By coincidence, during some recent research I came across this pairing at the NY Paramount theater. I found it odd then realized that the Paramount was in the process of re-inventing itself by dropping the famous, and certainly expensive, stage show and booking quite a bit of the current hot product - 50's horror/sci-fi. For example, they would open Hammer's The Curse of Frankenstein with a midnight screamiere. After the first week of The Black Scorpion, The James Dean Story appeared as a double bill. To my knowledge the first and last time that the Paramount booked a double feature.
Thanks for this info on the Paramount Theatre, Jerry. I have seen photos of the marquee when they played "The Curse Of Frankenstein." In fact, I think "Band Of Angels" ran the week ahead of it. Warners knew how to get Class A dates for the horror/sc-fi they produced and/or distributed. We think of "The Black Scorpion" as smaller change today, but it was big stuff in terms of bookings back in 1957. Wish I had been old enough to be there.
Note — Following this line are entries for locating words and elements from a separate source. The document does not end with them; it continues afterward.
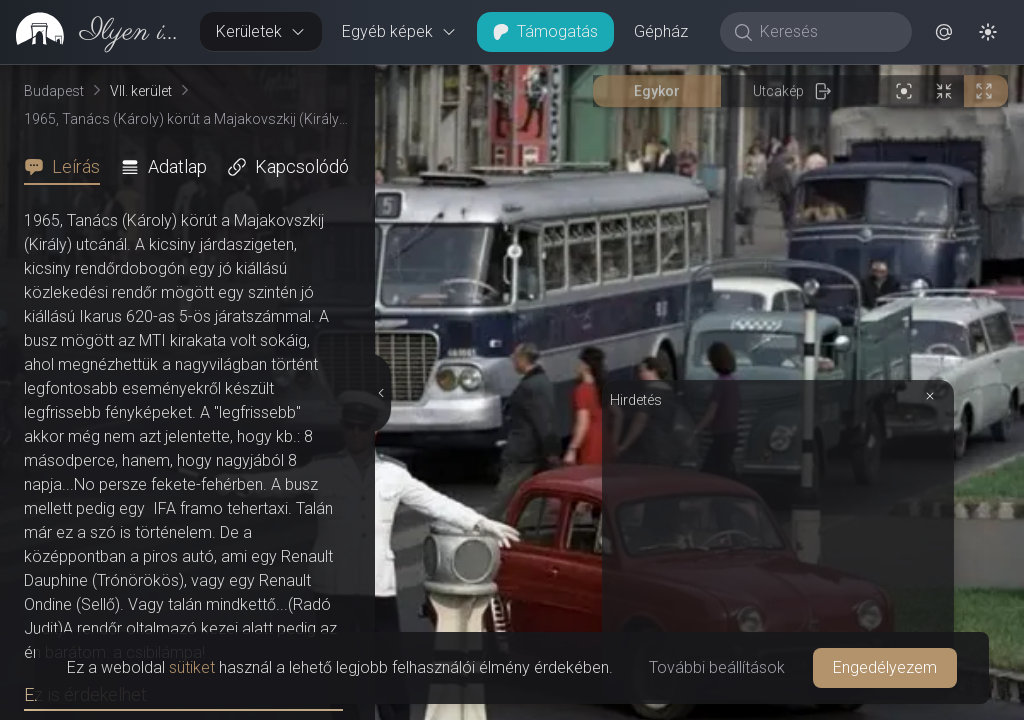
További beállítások (717, 667)
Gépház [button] (661, 31)
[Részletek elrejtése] (381, 205)
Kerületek (261, 31)
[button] (944, 32)
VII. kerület (141, 91)
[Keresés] (826, 32)
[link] (92, 32)
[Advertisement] (778, 177)
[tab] (68, 167)
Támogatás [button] (545, 31)
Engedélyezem (885, 667)
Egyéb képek (399, 31)
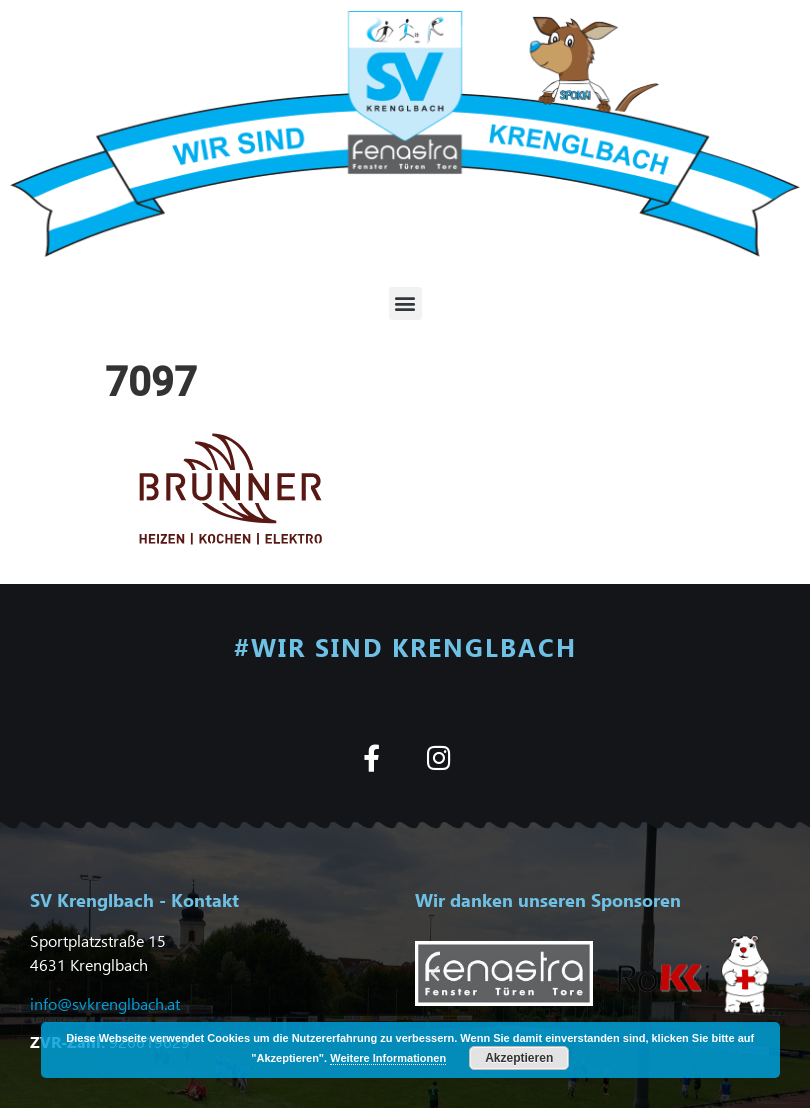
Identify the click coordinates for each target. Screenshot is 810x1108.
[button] (405, 303)
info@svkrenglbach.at (105, 1003)
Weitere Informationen (388, 1058)
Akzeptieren (519, 1058)
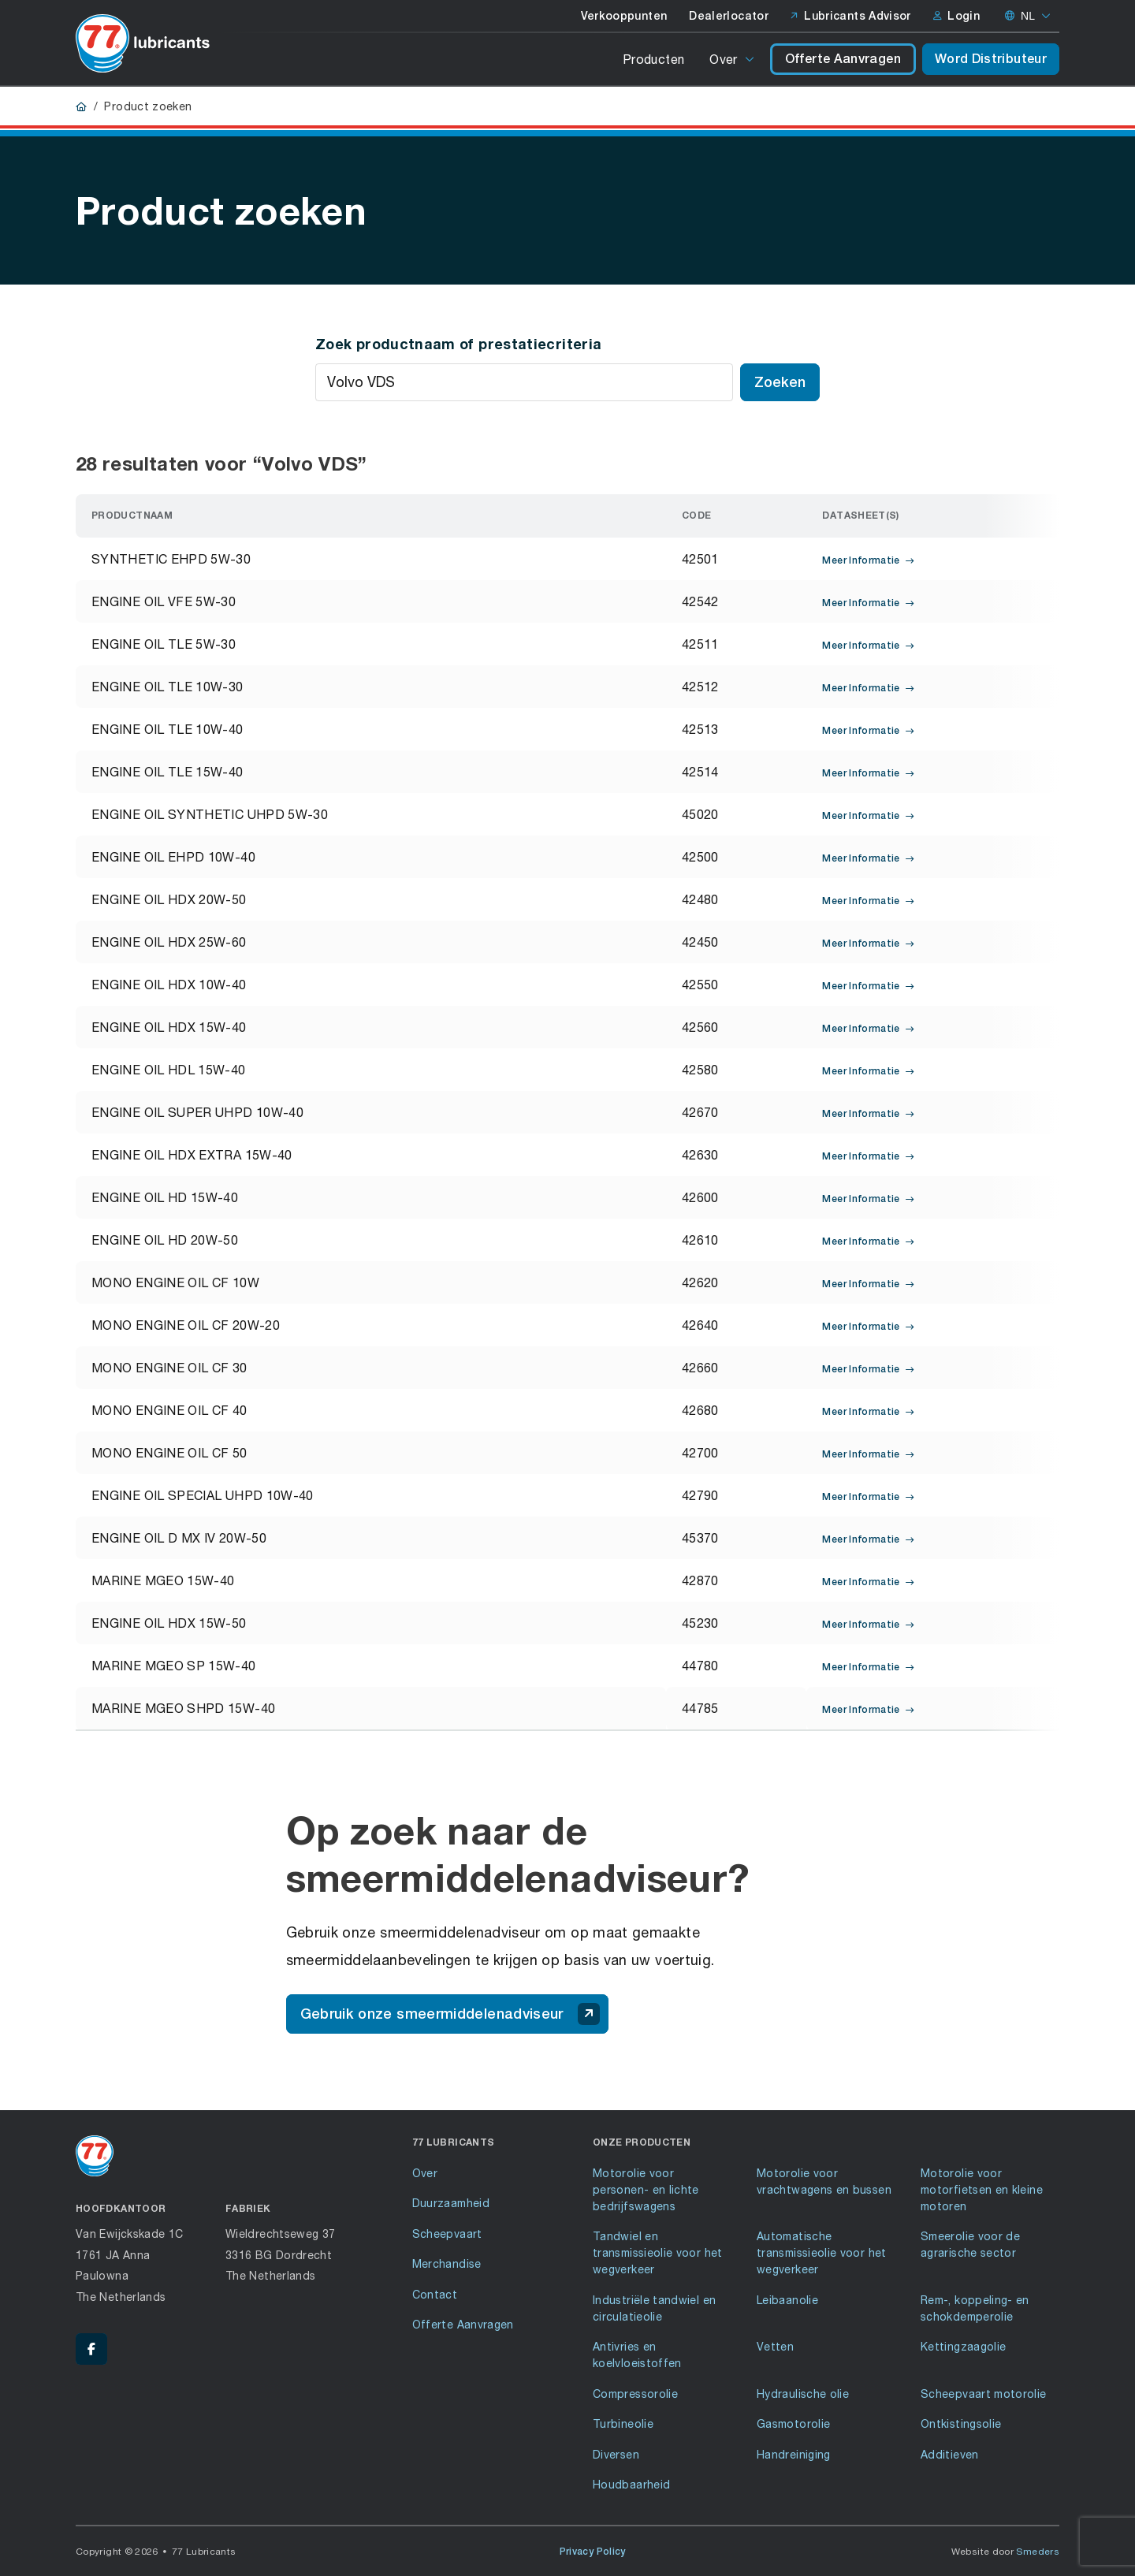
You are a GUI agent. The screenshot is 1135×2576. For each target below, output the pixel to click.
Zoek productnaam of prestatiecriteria (458, 343)
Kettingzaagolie (963, 2346)
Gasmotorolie (793, 2423)
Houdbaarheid (631, 2484)
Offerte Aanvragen (843, 58)
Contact (435, 2294)
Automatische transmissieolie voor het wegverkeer (822, 2252)
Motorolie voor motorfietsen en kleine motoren (982, 2189)
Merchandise (447, 2263)
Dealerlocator (728, 15)
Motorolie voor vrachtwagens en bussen (824, 2181)
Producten (653, 58)
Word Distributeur (991, 58)
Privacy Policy (593, 2551)
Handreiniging (794, 2454)
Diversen (616, 2454)
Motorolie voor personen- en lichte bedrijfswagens (646, 2189)
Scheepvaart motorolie (984, 2393)
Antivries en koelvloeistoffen (637, 2354)
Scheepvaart (447, 2233)
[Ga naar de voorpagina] (143, 43)
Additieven (950, 2454)
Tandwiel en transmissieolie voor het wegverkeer (658, 2252)
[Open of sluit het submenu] (751, 59)
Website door (1005, 2551)
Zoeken (780, 382)
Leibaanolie (787, 2299)
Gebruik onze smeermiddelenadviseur (450, 2014)
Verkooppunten (624, 15)
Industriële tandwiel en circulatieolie (654, 2308)
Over (723, 58)
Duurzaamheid (450, 2202)
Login (956, 15)
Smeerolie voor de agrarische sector (970, 2244)
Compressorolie (635, 2393)
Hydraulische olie (803, 2393)
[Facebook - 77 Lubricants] (91, 2349)
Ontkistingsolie (961, 2423)
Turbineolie (623, 2423)
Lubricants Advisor (851, 15)
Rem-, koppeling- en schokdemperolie (975, 2308)
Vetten (775, 2346)
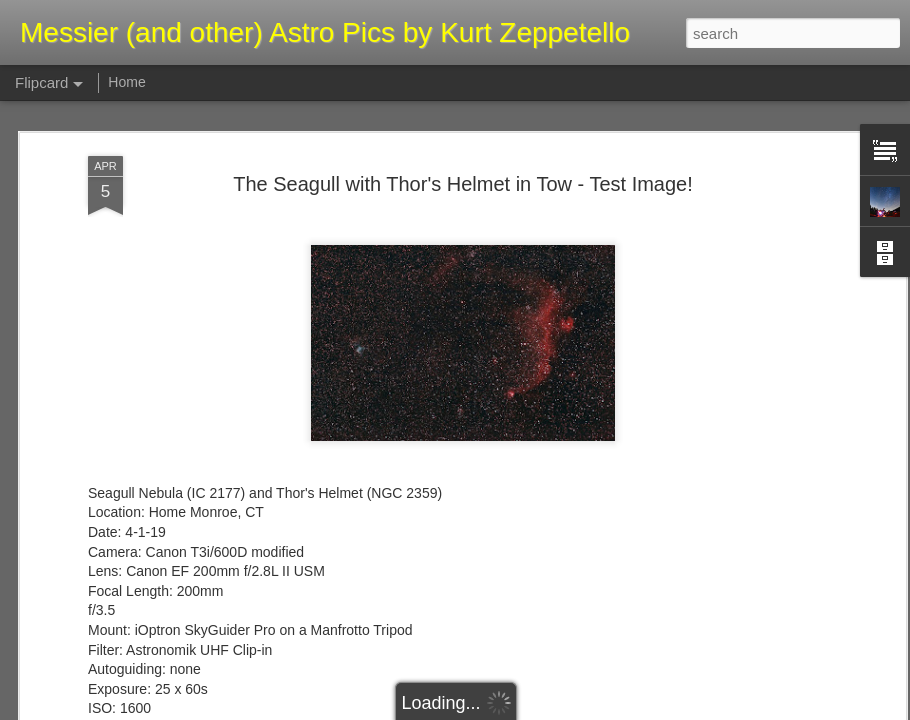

Always welcome reader Griff shares thoughts about James Dean and the music for his films, plus a later one I need to track down, "September 30, 1955" (Part One):
Dear John:
I appreciate your thoughts about the necessity of seeing EAST OF EDEN and REBEL WITHOUT A CAUSE properly on the big screen. It's a great tribute to the enduring power of Dean's work that many mostly remember these two films from seeing them in indifferent pan-and-scan syndication prints. I saw them both repeatedly on TV and in 16mm growing up (WB didn't distribute 16mm 'Scope prints of the films for many years), but I never really saw them until I finally caught 35mm CinemaScope prints in the early '80s. The effect of seeing the two films in theatres in the mid-fifties must have been electric. You really don't get James Dean without seeing the pictures properly.]
[I had long believed that EDEN was over-stylized and a bit pretentious; REBEL seemed immediate and real. In the theatre, it was clear to me that EDEN was near-brilliant in almost all counts and that REBEL was a very good movie with some great scenes. It was a revealing day at a repertory house.]
I felt your keen observation about the importance of Leonard Rosenman's music to EDEN and REBEL was extremely cogent. Craig Reardon's post further discussing Rosenman's work was excellent; his reflections on the composer's FANTASTIC VOYAGE score were spot on.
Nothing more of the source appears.